Tag Archives: Wilhelm Grimm

The Wild Girl by Kate Forsyth

WildGirl_COVERI’m sure you’re familiar with once upon a times, and wicked step-mothers, poison apples, Prince Charmings and cottages in the woods.  I’ve always been captivated by the darker side of fairy tales, and the fact that the Brothers Grimm did not originally scribe such tales for children to enjoy.  For instance, did you know that Cinderella’s evil step mother made her ugly daughters slice off their heels with a knife to try and fit into the glass slipper.  The Prince only realising the truth when he noticed blood pooling in the shoe?  And our heroine Snow White was not merely sleeping, but dead when her Prince found her, and in an unsavoury twist, he fell in love with her rotting corpse and made his footmen carry her body in a glass casket?

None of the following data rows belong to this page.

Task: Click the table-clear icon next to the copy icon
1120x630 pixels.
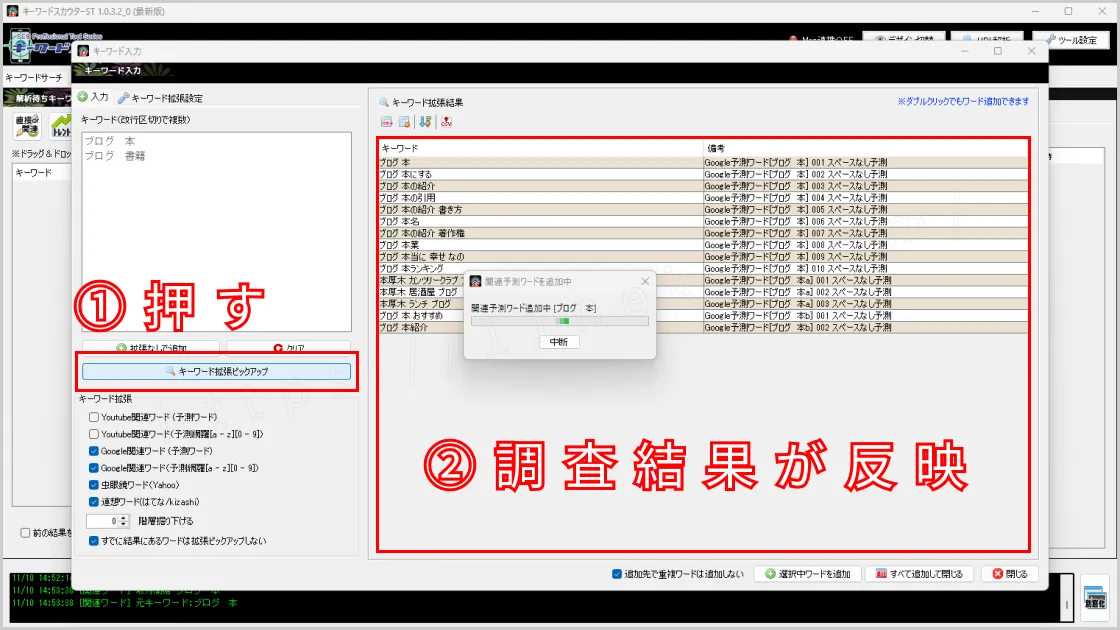Action: [x=406, y=121]
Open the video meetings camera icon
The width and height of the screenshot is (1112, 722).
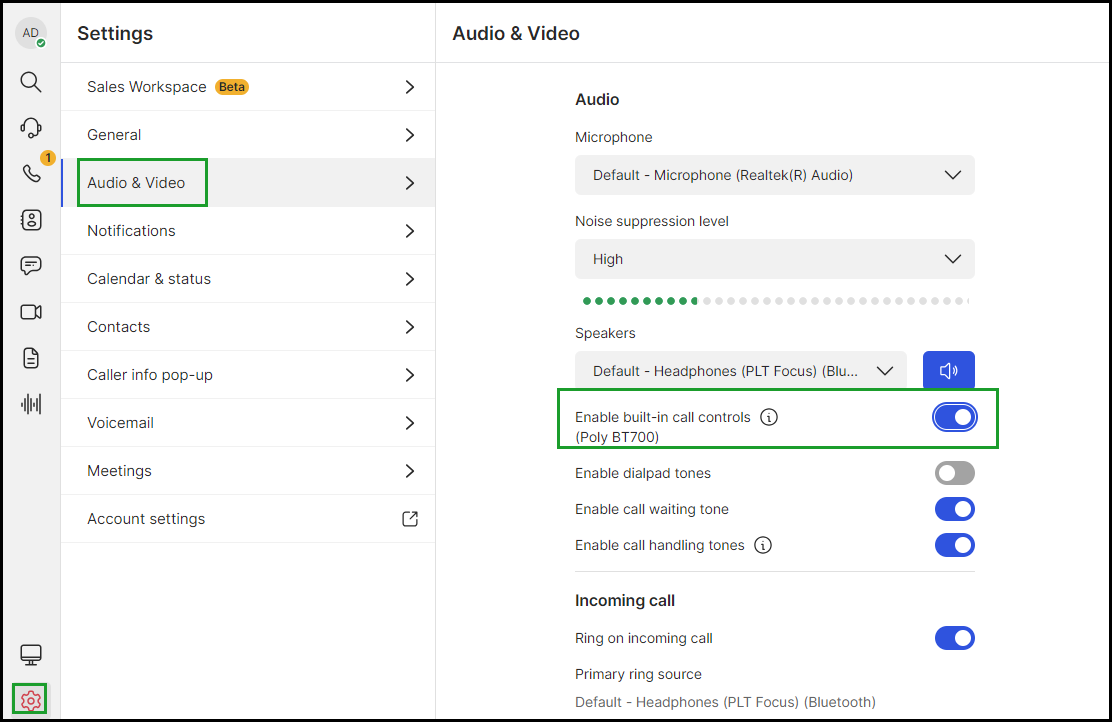[x=30, y=312]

Kind of gross right?  But darkly fascinating too.  And these folktales, coupled with a beautiful historical narrative, make The Wild Girl an excellent read for literature and history lovers alike.

Set in the early 19th century, as Napoleon Bonaparte invades most of Europe, we meet Dortchen Wild, a twelve year old girl who lives next door to Jakob and Wilhelm Grimm.   The Grimm Brothers are scholars, living a poor existence, but determined to publish a collection of translated folktales and stories.  They collect the tales from women they become acquainted with, including housemaids, Mothers and townsfolk, as well as the Wild sisters who live next door.

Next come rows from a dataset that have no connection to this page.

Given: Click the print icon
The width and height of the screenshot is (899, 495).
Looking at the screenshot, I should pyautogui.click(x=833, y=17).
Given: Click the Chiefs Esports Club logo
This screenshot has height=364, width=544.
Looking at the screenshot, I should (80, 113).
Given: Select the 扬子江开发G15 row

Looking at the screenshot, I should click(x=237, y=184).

Dortchen falls in love with Wilhelm the moment she lays eyes on him, and over the course of two decades she tells him the tales that will one day become his famous published works.

Set in a time of drama, poverty and war, Dortchen not only battles her forbidden feelings for Wilhelm, but struggles with starvation, cold, grief and oppression.  Not to mention her day to day dealings with a tyrant of a Father.

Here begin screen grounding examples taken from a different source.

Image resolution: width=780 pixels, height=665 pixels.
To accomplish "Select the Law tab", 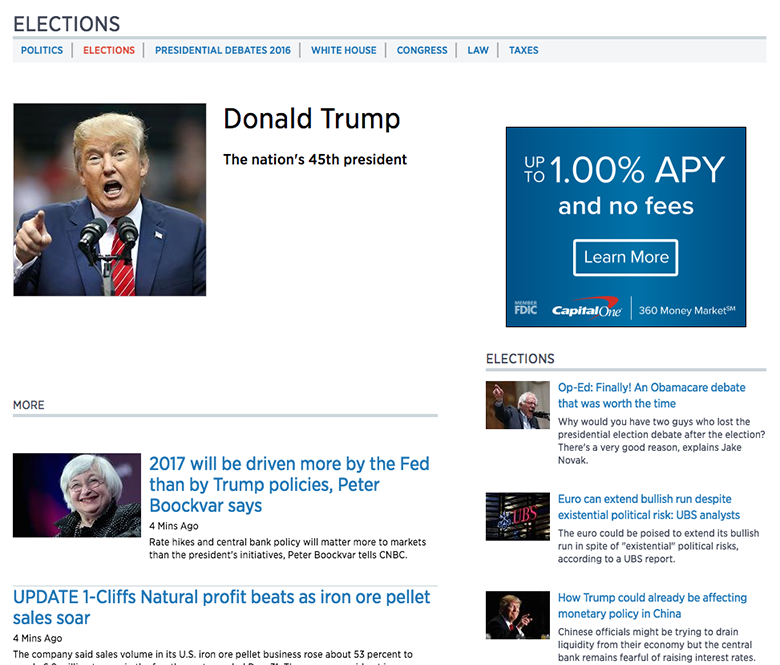I will pyautogui.click(x=478, y=50).
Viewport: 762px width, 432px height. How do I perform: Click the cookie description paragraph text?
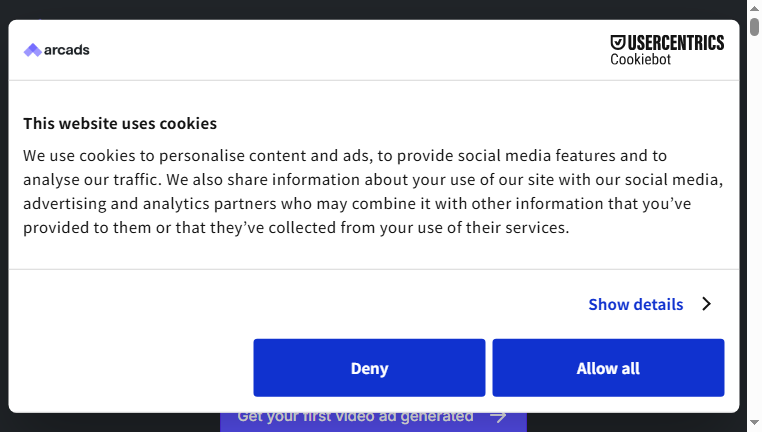373,191
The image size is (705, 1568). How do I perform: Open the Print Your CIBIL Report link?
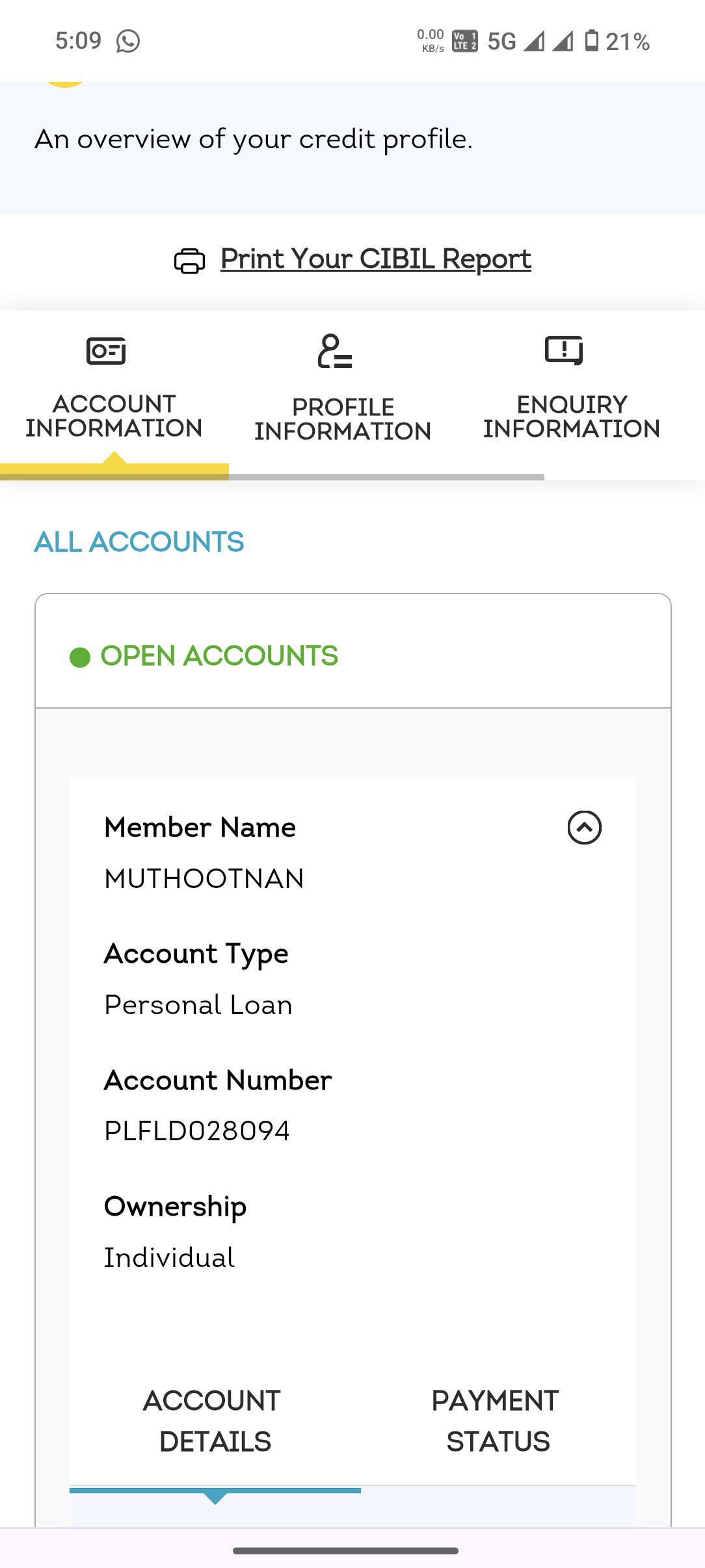click(375, 259)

I love that this book has intertwined the few facts known about the real Dortchen, with speculative events.  Forsyth has cleverly weaved Dortchen a fictional narrative that is believable and moving, intense and suspenseful.

The style is easy to digest, with language and dialogue reflective of the era.  As you read, you are transported to the kingdom of Hessen-Cassel and the stories that Dortchen relays are vaguely familiar yet somehow distant, and they all will give you goosebumps in the telling.

In Short:  With a sprinkle of literature and love; historical faction at its best.